ArticleinExpert Opinion on Pharmacotherapy 9(8):1271-7 · July 2008with16 Reads
Impact Factor: 3.53 · DOI: 10.1517/14656566.9.8.1271 · Source: PubMed


    Many hypertensive patients have suboptimal control of their blood pressure. One of the most common causes is poor adherence with treatment.
    To identify factors associated with poorer adherence to antihypertensive treatment.
    The study was conducted in four urban clinics of Clalit Health Services (Israel's largest Health management organization): 3799 patients aged > 20 years with hypertension in whom a new antihypertensive medicine was started in a 3-year period were included. Data included: age; gender; chronic diseases; type of antihypertensive medicine; and adherence with treatment. Reasons for non-adherence had been evaluated in a random sample of 453 of the medical records.
    Of the patients, 2234/3799 (58.8%) stopped >or= 1 medicine. Lower adherence was associated with female gender, new immigration, ischemic heart disease and being a non-diabetic. Adherence was related to the type of medicine. The highest rates of adherence were found with the use of angiotensin receptor blockers (59.1%) and selective beta-blockers (59%), and the lowest with non-selective beta-blockers (30.1%). There was no documentation of the reason to medicine cessation in 183/453 (40.4%) of the medical records.

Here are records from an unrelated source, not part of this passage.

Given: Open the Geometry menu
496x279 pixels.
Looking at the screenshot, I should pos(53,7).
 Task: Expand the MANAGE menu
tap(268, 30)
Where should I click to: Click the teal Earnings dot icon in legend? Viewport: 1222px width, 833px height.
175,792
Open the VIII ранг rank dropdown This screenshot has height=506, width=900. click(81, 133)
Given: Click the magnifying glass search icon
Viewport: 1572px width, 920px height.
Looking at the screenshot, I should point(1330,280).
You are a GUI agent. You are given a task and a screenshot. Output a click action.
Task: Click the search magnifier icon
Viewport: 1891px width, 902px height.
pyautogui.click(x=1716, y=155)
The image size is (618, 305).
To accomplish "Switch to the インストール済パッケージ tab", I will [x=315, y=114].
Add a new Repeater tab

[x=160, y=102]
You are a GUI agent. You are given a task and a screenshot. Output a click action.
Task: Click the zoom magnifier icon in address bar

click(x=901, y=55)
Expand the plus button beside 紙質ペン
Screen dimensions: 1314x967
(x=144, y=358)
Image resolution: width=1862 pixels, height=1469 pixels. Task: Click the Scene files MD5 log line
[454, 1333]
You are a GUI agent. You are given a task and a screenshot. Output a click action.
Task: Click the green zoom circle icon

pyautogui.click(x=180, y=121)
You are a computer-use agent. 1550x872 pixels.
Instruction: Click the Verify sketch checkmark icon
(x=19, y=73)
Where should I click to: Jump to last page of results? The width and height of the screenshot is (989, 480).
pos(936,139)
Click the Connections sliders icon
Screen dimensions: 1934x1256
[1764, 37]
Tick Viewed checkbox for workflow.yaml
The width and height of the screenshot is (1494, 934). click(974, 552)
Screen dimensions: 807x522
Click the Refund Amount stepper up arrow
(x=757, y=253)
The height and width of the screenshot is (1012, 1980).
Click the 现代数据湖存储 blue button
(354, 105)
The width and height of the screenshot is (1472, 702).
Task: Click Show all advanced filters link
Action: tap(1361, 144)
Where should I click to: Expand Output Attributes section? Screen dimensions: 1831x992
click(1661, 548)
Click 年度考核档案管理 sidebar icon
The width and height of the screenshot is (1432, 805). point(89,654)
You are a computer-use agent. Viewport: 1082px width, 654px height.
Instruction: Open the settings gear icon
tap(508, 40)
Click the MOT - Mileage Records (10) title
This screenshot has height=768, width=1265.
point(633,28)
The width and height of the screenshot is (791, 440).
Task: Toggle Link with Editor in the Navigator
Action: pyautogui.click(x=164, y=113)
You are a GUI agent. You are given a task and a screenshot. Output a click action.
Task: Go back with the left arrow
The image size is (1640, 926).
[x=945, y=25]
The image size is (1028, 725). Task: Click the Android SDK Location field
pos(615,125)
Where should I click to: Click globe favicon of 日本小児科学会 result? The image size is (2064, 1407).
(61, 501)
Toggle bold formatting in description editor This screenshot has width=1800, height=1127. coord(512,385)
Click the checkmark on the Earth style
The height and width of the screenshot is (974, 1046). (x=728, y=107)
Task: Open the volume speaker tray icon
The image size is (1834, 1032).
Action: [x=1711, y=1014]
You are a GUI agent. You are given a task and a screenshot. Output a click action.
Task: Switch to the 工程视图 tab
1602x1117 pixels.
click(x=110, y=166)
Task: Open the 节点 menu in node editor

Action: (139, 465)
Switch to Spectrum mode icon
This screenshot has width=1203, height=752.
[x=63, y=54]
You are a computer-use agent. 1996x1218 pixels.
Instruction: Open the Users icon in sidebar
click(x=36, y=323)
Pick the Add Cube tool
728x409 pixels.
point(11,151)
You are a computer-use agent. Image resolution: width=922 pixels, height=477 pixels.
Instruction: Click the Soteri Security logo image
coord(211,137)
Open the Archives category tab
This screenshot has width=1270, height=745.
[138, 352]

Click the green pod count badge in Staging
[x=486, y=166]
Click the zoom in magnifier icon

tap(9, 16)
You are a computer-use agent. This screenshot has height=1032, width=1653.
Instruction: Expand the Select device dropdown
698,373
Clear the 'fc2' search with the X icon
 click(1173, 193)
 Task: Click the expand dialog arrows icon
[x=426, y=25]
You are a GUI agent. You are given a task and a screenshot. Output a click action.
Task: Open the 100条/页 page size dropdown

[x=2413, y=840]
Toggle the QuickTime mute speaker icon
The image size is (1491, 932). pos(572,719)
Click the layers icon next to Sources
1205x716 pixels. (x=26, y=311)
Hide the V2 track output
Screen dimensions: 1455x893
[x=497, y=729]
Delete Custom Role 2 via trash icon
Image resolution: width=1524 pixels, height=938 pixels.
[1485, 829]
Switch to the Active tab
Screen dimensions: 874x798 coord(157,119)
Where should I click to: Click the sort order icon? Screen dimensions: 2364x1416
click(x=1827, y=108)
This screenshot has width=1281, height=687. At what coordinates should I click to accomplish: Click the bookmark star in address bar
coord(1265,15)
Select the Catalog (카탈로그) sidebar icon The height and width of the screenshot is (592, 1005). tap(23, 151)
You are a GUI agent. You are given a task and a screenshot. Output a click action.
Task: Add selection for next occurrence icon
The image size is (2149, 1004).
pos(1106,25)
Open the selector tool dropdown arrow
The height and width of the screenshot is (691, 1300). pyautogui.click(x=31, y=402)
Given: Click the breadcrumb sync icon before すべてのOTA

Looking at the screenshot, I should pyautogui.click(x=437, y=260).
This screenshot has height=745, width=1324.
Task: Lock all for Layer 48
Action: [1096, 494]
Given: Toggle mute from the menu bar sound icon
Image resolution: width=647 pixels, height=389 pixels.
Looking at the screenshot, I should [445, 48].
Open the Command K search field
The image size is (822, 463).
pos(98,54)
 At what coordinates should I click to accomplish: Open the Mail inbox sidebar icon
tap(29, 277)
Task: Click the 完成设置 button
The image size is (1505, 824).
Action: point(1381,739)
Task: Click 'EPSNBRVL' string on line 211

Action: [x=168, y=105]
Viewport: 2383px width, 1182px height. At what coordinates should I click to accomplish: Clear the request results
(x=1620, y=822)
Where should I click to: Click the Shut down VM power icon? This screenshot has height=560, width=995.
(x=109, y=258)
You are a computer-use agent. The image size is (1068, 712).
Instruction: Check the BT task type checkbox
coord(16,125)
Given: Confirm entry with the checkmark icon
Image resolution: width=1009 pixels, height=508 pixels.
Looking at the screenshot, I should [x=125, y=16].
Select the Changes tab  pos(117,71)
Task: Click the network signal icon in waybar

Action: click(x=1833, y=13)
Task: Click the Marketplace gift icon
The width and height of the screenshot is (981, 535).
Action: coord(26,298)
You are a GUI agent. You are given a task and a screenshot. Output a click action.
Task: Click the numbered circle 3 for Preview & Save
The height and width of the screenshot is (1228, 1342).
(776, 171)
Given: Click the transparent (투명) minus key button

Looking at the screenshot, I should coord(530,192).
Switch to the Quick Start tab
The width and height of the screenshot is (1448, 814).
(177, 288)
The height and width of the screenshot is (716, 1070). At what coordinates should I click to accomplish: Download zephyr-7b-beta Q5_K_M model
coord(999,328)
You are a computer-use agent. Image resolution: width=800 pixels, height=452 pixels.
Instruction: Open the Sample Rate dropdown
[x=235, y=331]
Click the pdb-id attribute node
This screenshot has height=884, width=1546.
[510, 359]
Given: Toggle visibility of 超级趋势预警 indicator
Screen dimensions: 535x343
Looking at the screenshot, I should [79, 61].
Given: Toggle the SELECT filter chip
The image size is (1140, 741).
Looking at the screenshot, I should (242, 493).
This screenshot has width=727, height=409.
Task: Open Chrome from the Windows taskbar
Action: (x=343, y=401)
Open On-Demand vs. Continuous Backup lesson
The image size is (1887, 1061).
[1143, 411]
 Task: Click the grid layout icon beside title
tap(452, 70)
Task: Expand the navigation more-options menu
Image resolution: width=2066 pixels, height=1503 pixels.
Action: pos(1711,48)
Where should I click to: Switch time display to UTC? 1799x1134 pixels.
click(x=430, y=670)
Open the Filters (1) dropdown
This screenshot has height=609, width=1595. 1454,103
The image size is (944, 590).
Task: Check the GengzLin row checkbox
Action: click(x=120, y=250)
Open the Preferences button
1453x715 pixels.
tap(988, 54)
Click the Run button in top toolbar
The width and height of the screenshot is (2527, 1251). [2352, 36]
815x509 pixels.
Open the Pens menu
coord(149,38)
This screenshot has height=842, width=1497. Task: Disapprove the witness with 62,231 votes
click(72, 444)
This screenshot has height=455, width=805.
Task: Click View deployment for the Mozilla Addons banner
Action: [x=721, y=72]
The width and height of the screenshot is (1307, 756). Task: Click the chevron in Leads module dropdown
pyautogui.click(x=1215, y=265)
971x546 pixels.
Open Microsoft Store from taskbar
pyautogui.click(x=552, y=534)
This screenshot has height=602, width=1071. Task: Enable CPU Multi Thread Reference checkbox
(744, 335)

In 20.1% of cessations, the physician continued to prescribe the drug, despite the fact that the patient had stopped purchasing it. Common reasons for treatment cessation were side effects (15%) and lack of blood pressure control (5.5%).
    Adherence with antihypertensive treatment declines with time and is associated with the type of medicine, and sociodemographic and clinical backgrounds. Family physicians must increase their documentation and awareness to medicine adherence.